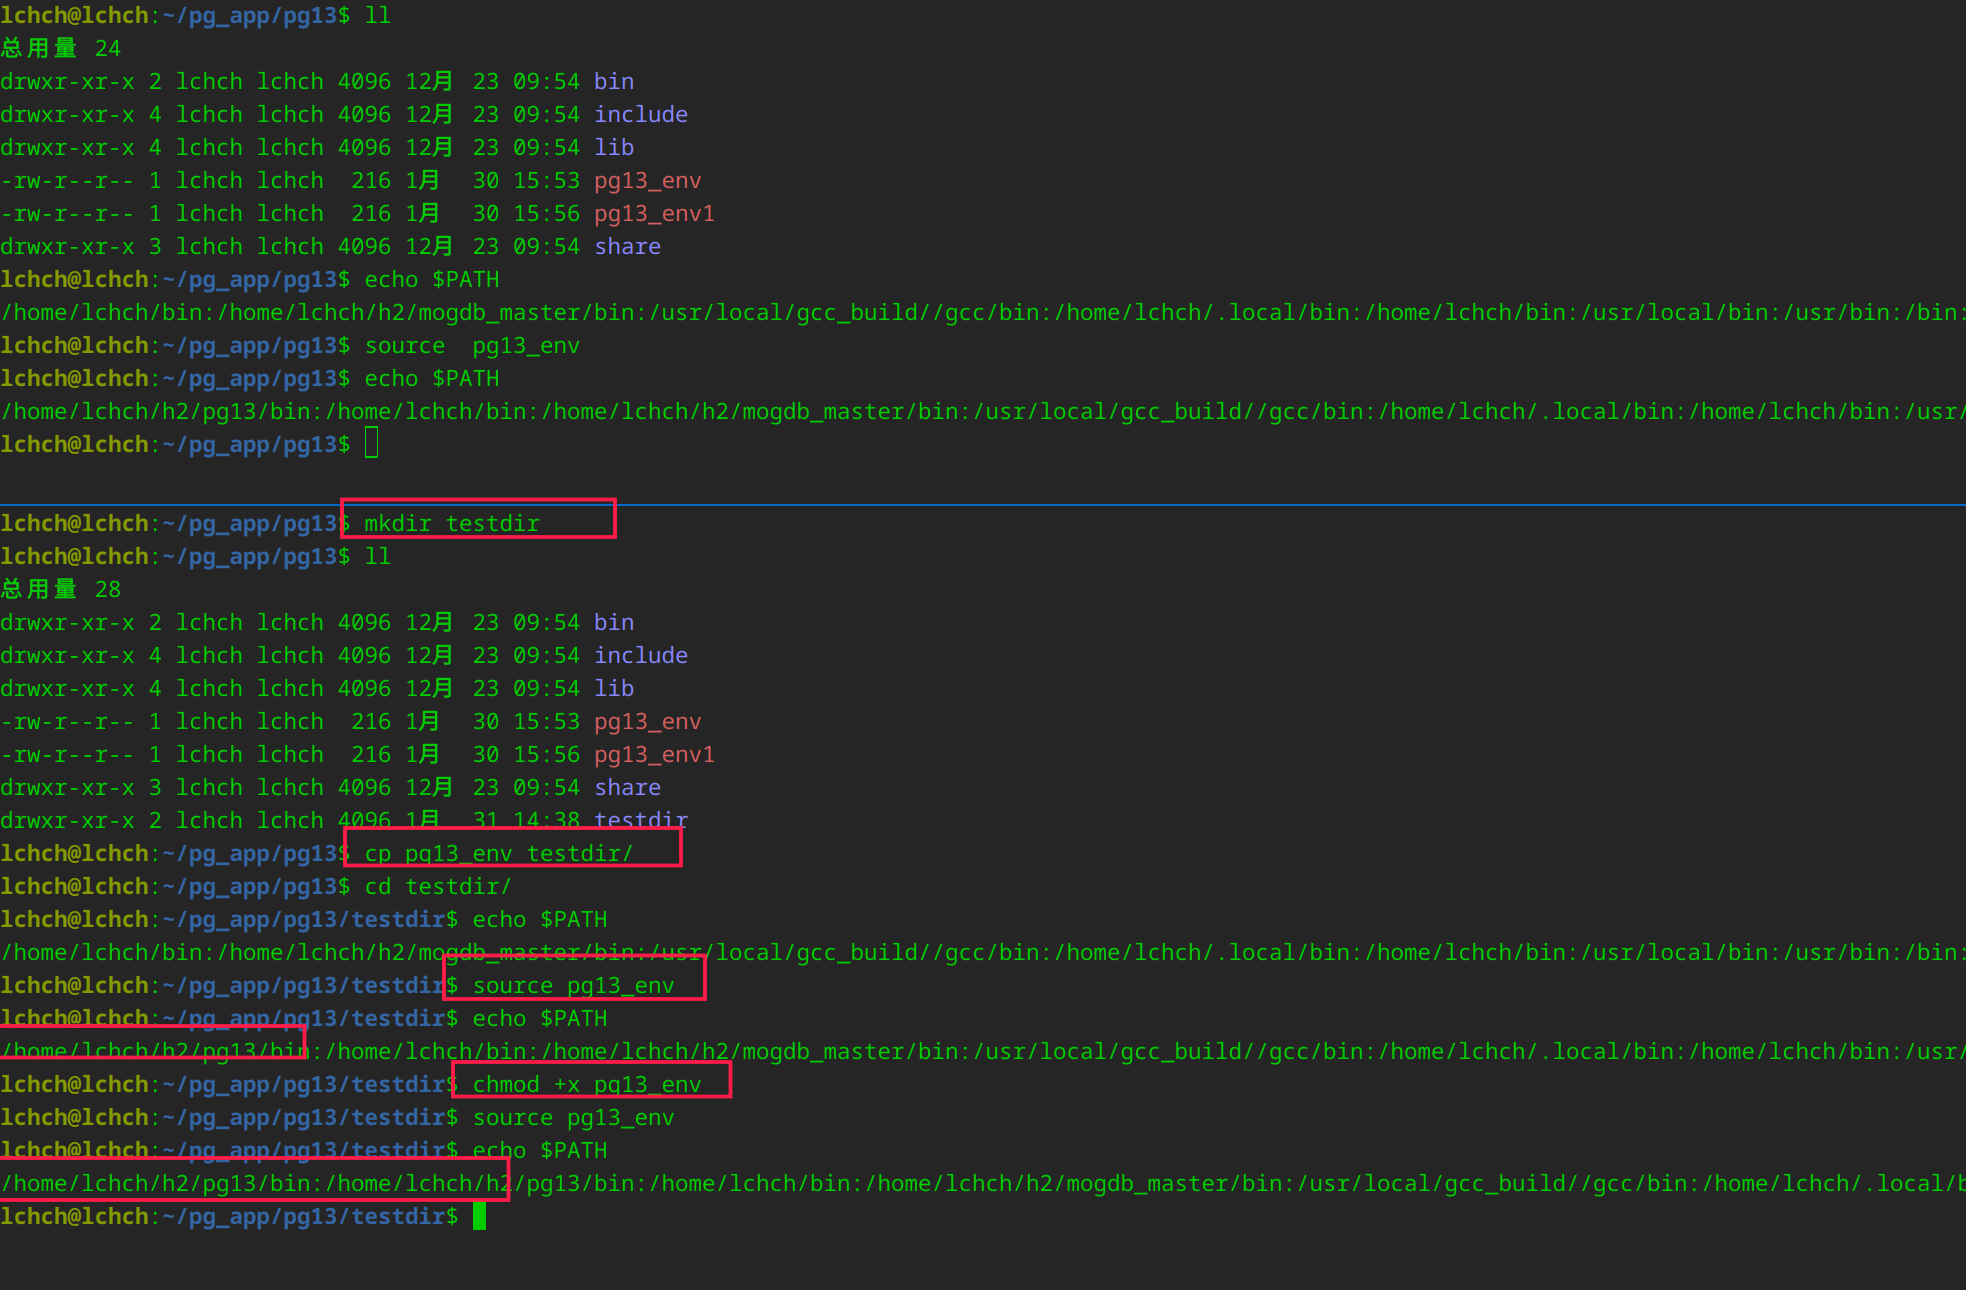Click the '总用量 24' total line
Image resolution: width=1966 pixels, height=1290 pixels.
(61, 48)
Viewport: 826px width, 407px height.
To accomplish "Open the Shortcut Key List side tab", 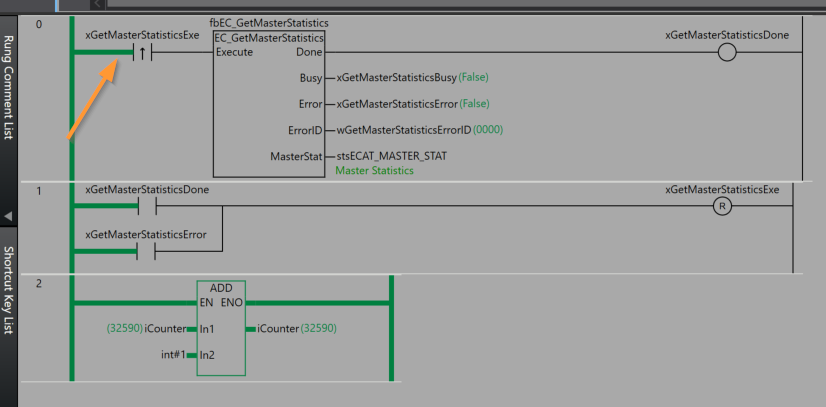I will (9, 290).
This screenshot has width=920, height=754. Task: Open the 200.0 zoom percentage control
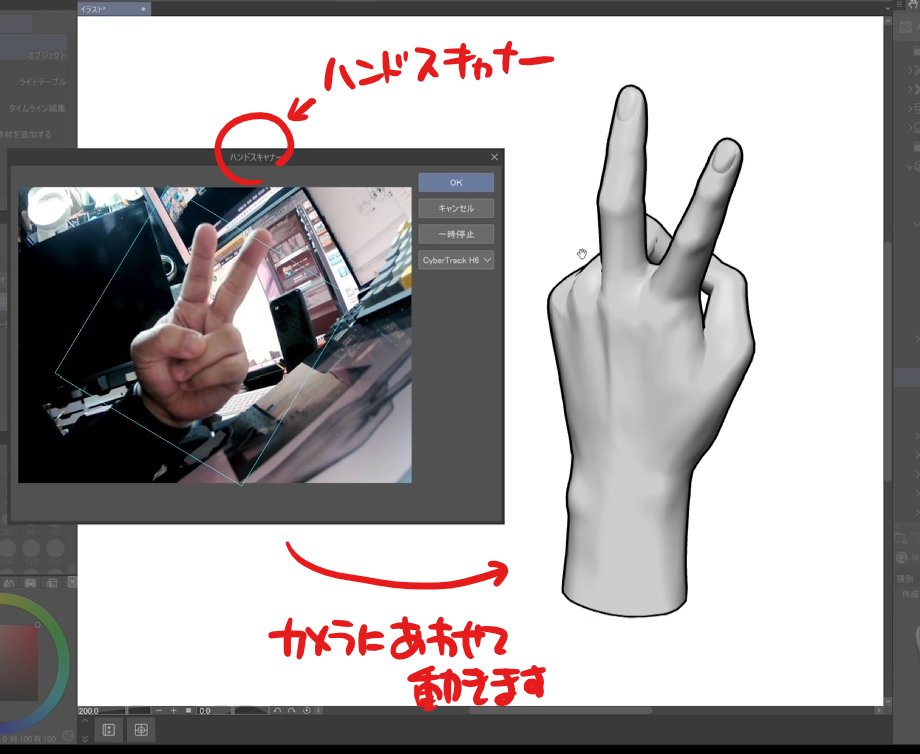click(x=95, y=709)
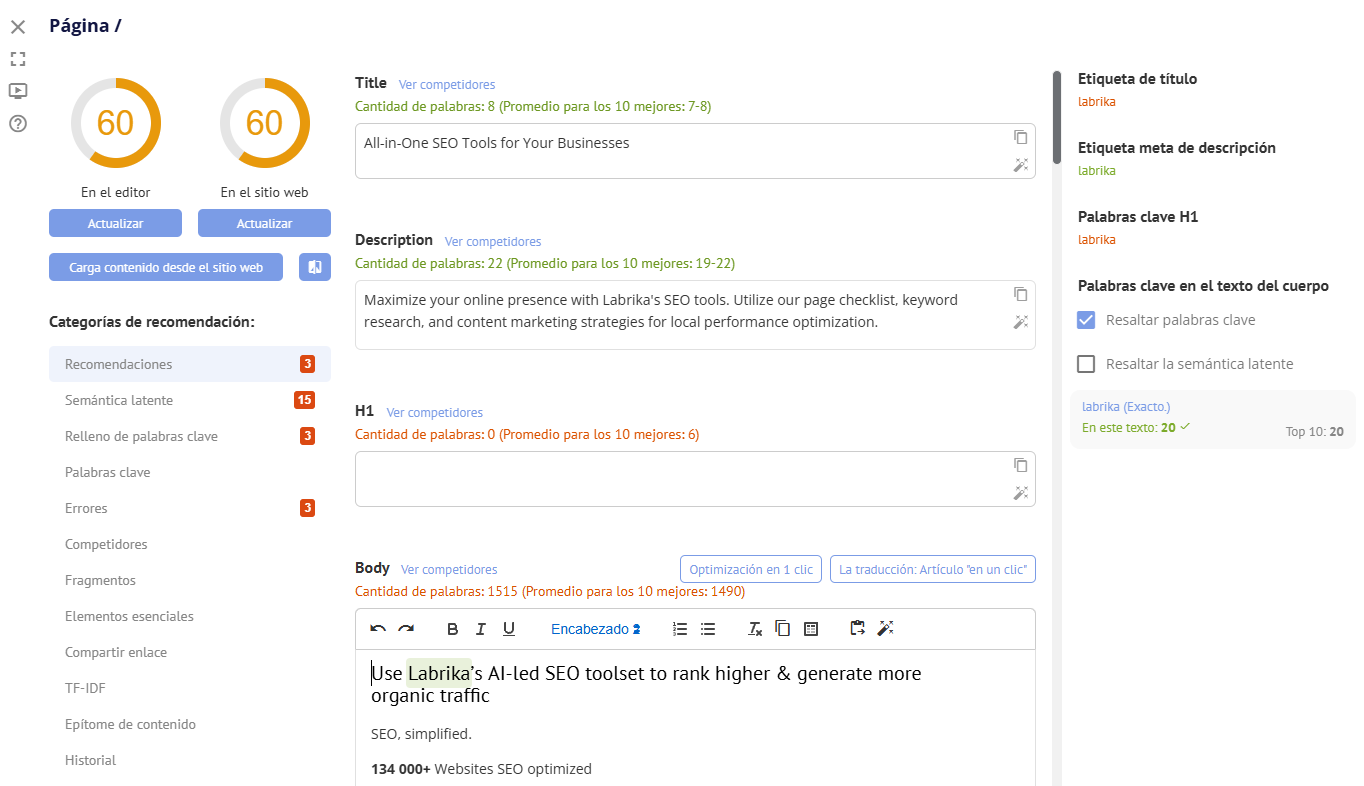Toggle bold formatting in Body editor

[x=452, y=629]

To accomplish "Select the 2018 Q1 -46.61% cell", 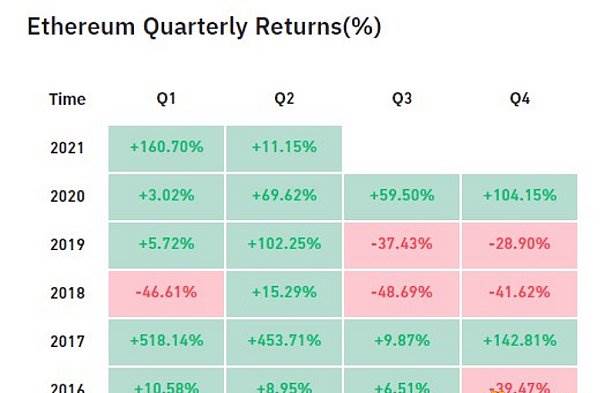I will (x=166, y=294).
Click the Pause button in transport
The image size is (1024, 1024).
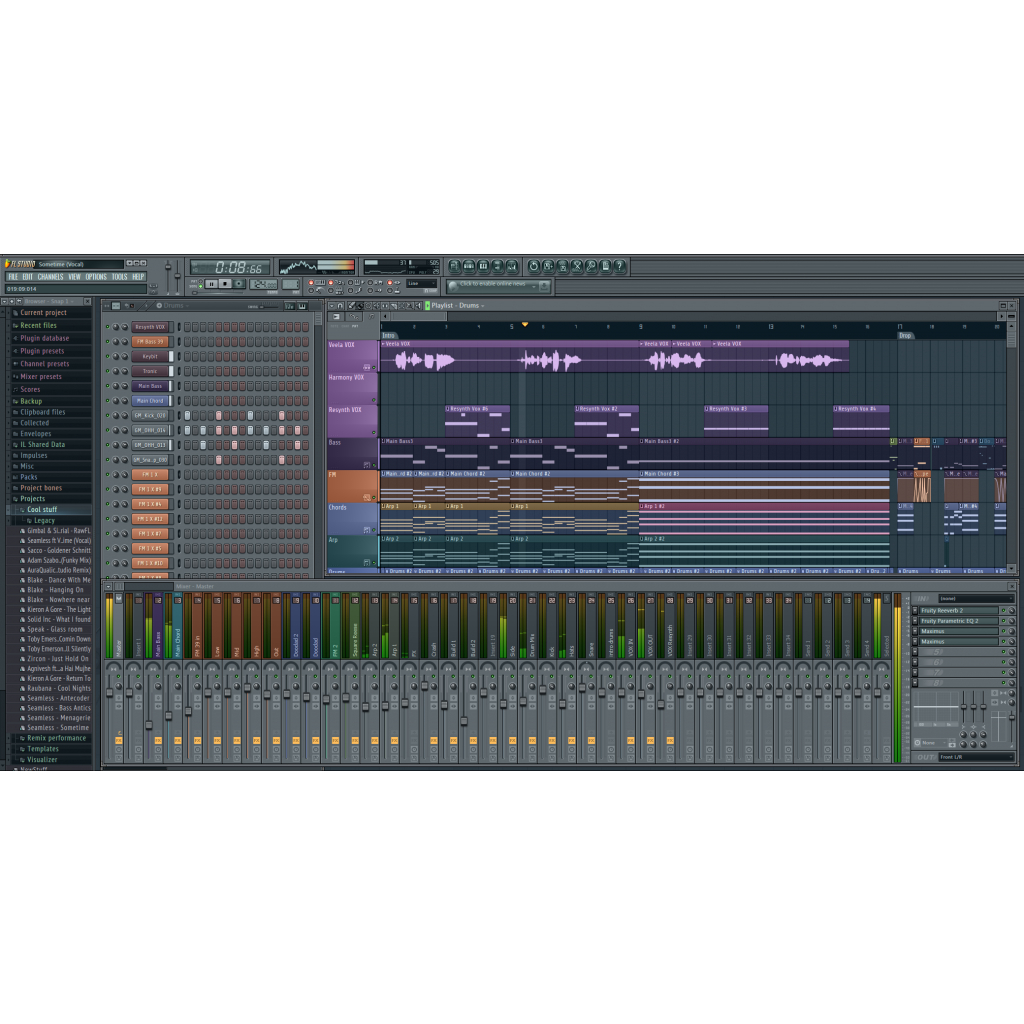[212, 284]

#### Given request
Display each line of the listing above that contains the word "width".

#### Full response
Image resolution: width=1966 pixels, height=1290 pixels.
Viewport: 826px width, 407px height.
This screenshot has width=920, height=754. Task: Open the 200.0 zoom percentage control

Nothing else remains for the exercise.